Stored data entries
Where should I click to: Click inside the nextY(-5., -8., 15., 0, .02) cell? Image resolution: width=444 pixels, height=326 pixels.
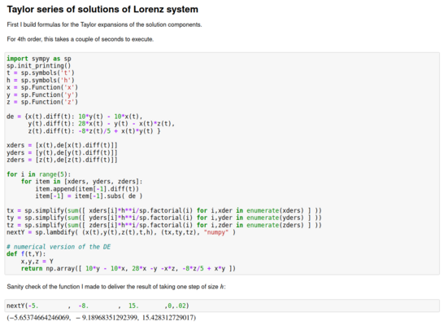coord(222,306)
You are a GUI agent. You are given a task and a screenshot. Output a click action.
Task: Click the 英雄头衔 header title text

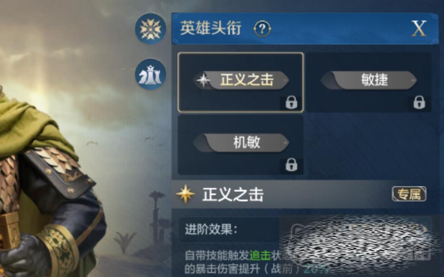click(211, 28)
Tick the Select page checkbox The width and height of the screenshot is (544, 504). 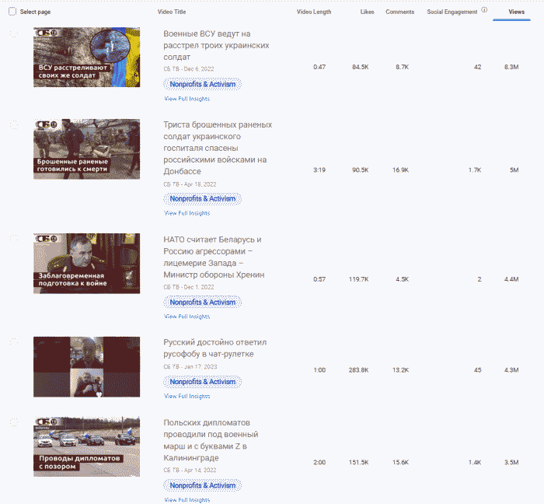point(12,12)
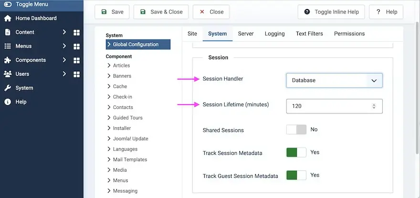This screenshot has width=420, height=198.
Task: Expand the Content sidebar submenu
Action: pyautogui.click(x=64, y=33)
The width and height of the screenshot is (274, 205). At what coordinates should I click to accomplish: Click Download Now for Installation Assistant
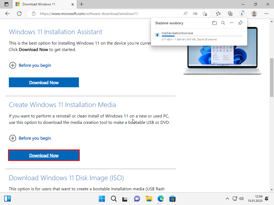[44, 82]
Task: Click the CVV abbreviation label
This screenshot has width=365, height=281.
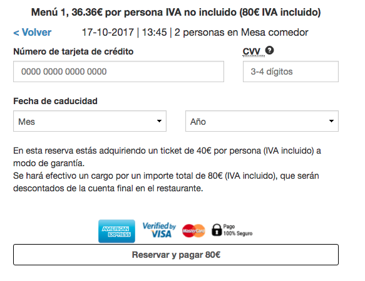Action: 251,51
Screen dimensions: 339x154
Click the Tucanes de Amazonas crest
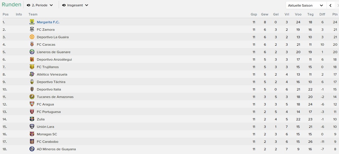point(32,97)
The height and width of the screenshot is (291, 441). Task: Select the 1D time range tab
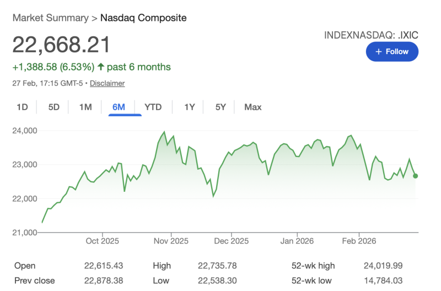pos(22,107)
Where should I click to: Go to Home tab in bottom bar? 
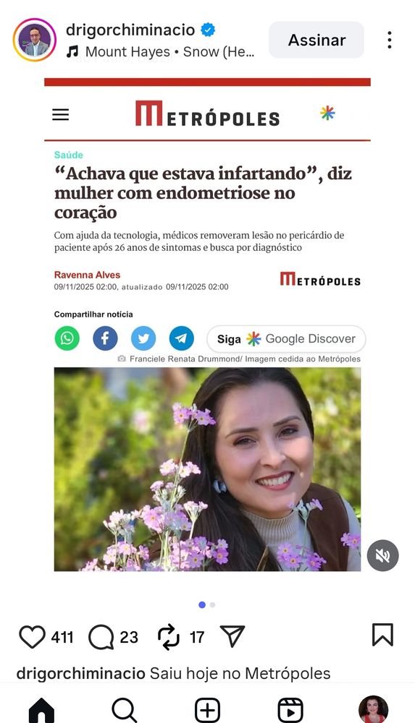[x=41, y=711]
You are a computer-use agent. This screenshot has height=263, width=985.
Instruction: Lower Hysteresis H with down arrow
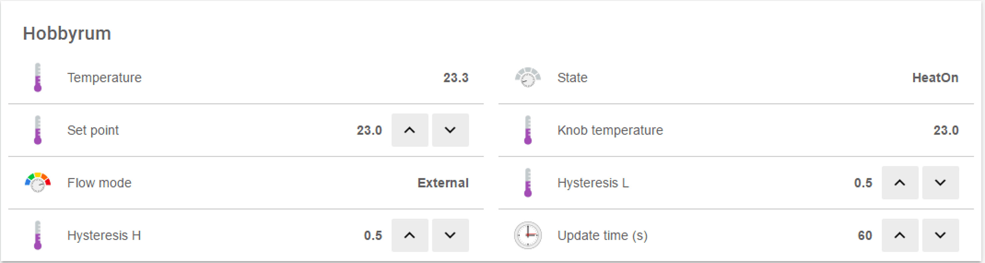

WHAT THE EXERCISE ASKS —
Across the data above, how many lines carry the word "agent"? Only the number is needed.

FINISHED TASK —
2